START INFORMATION SHOWN

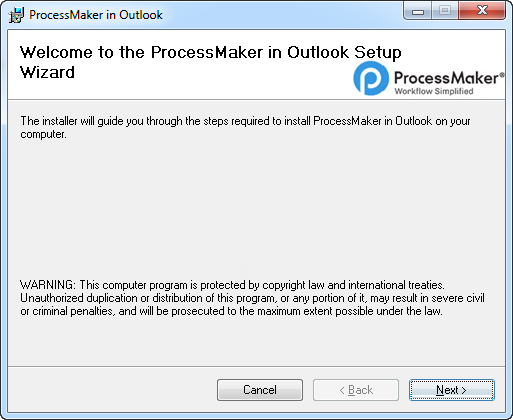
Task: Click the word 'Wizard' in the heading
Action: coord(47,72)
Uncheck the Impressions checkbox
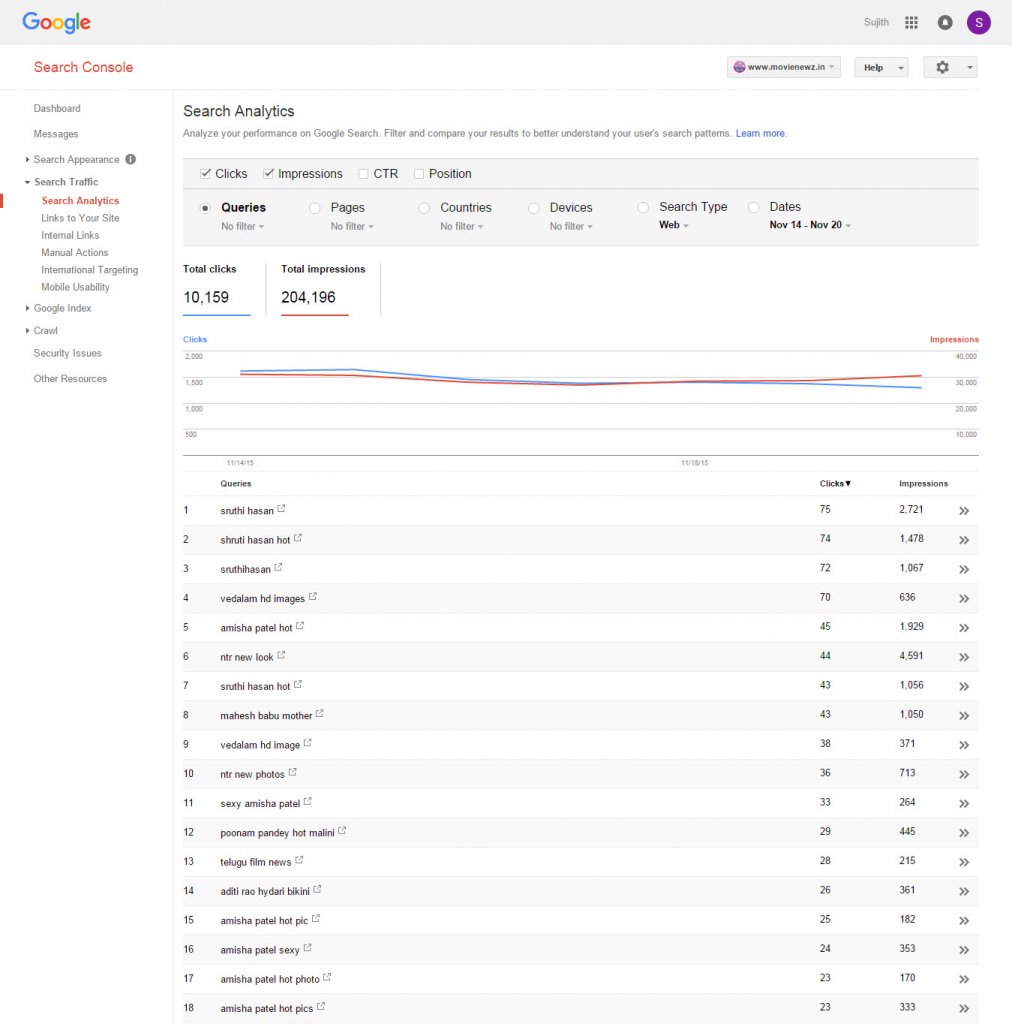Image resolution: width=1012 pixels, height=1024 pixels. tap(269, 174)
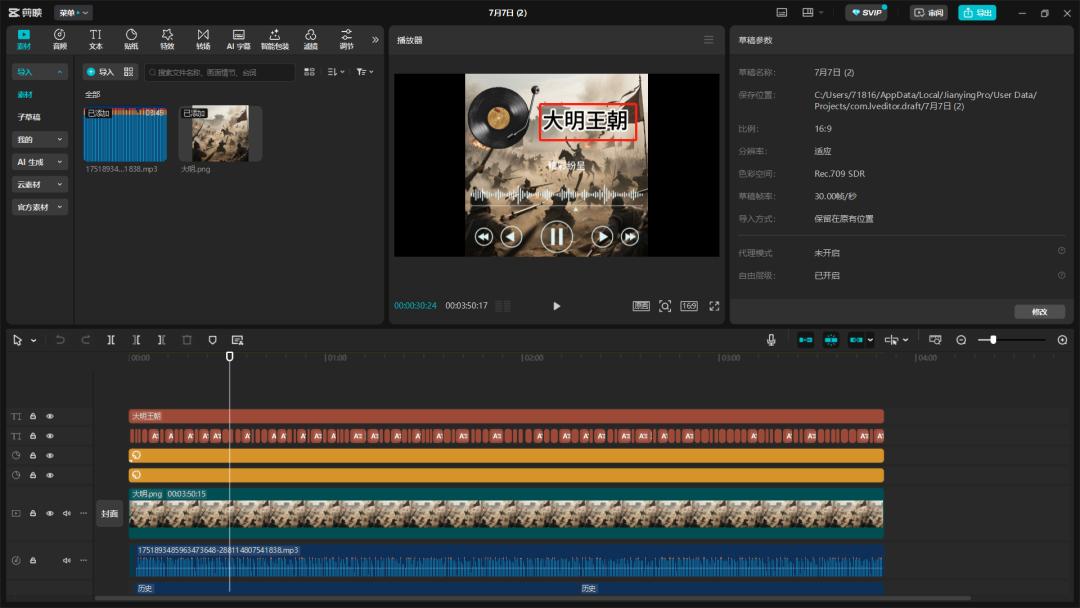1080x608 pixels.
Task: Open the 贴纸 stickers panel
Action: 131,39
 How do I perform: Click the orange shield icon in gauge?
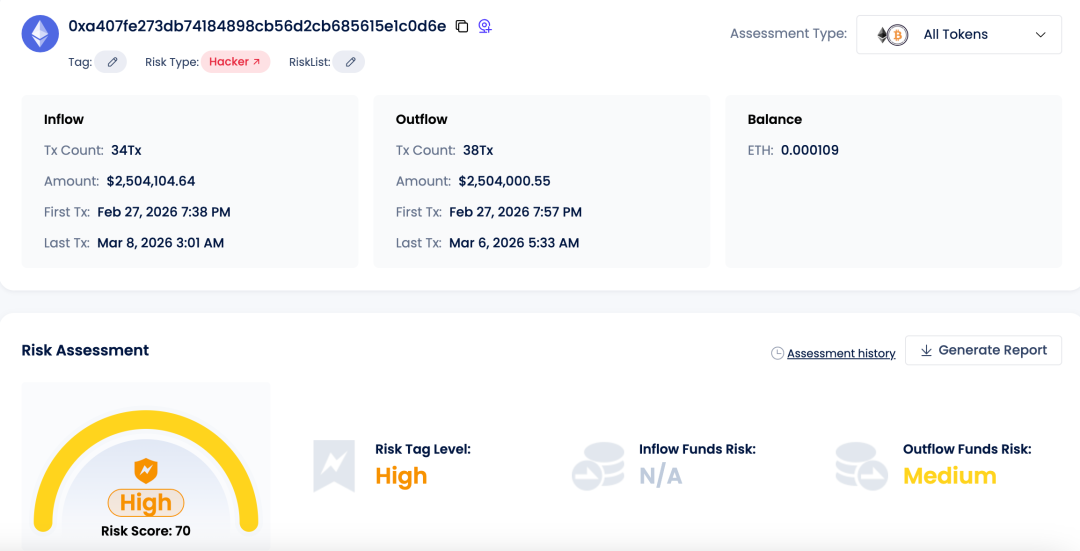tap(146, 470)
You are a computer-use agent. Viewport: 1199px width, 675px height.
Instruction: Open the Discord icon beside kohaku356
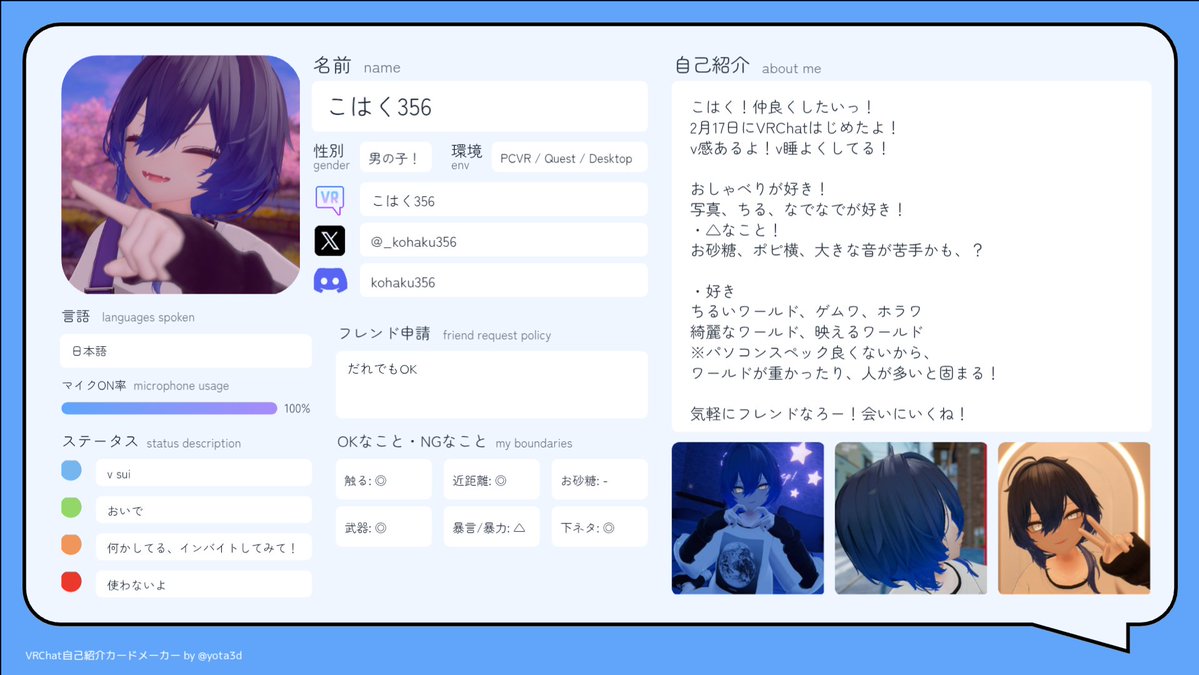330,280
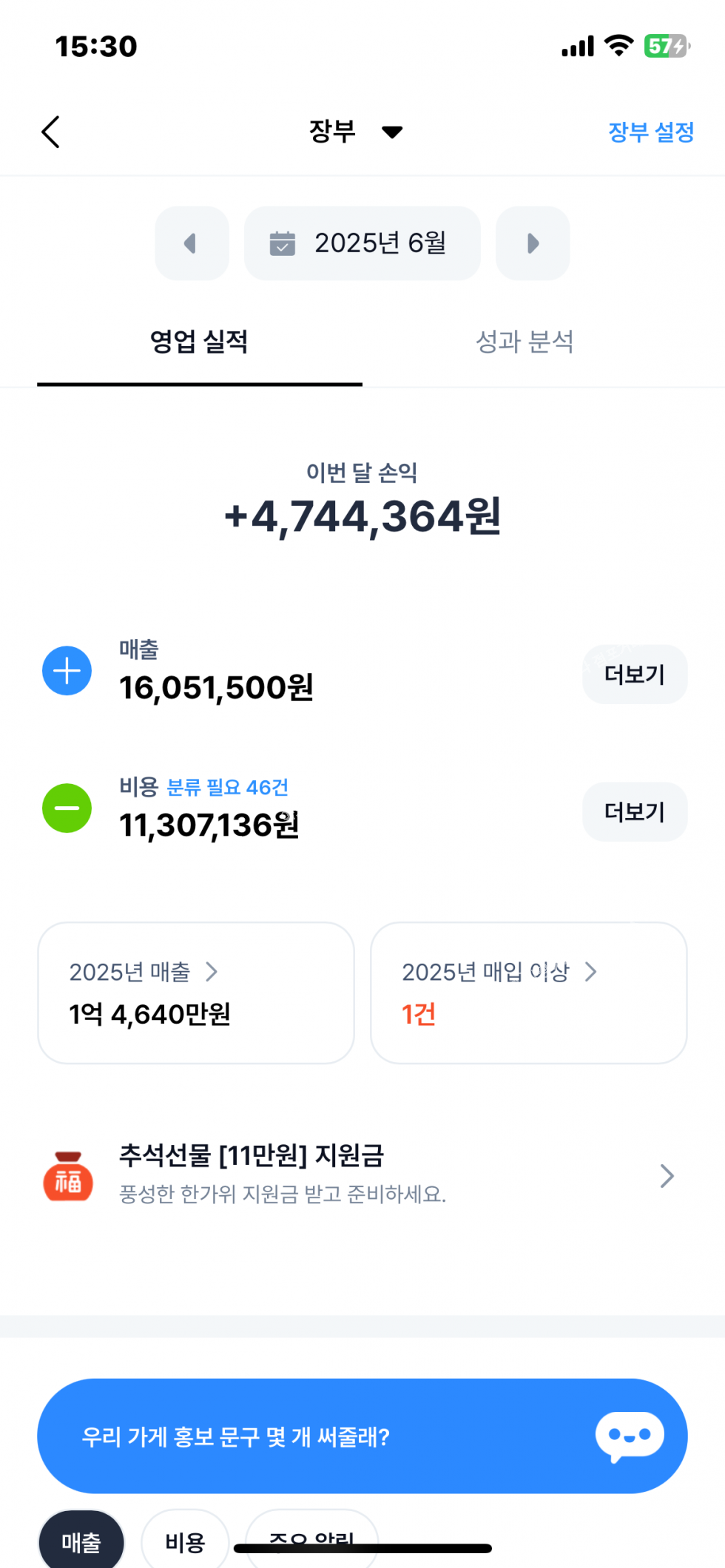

END INFORMATION SHOWN

- _EXERCISE_: Could you reproduce exactly the lines from the one containing "Instruction: Open the" through the last line of the records, both included, leaving out the pictures?

- _EXERCISE RESPONSE_:
Instruction: Open the Discord icon beside kohaku356
330,280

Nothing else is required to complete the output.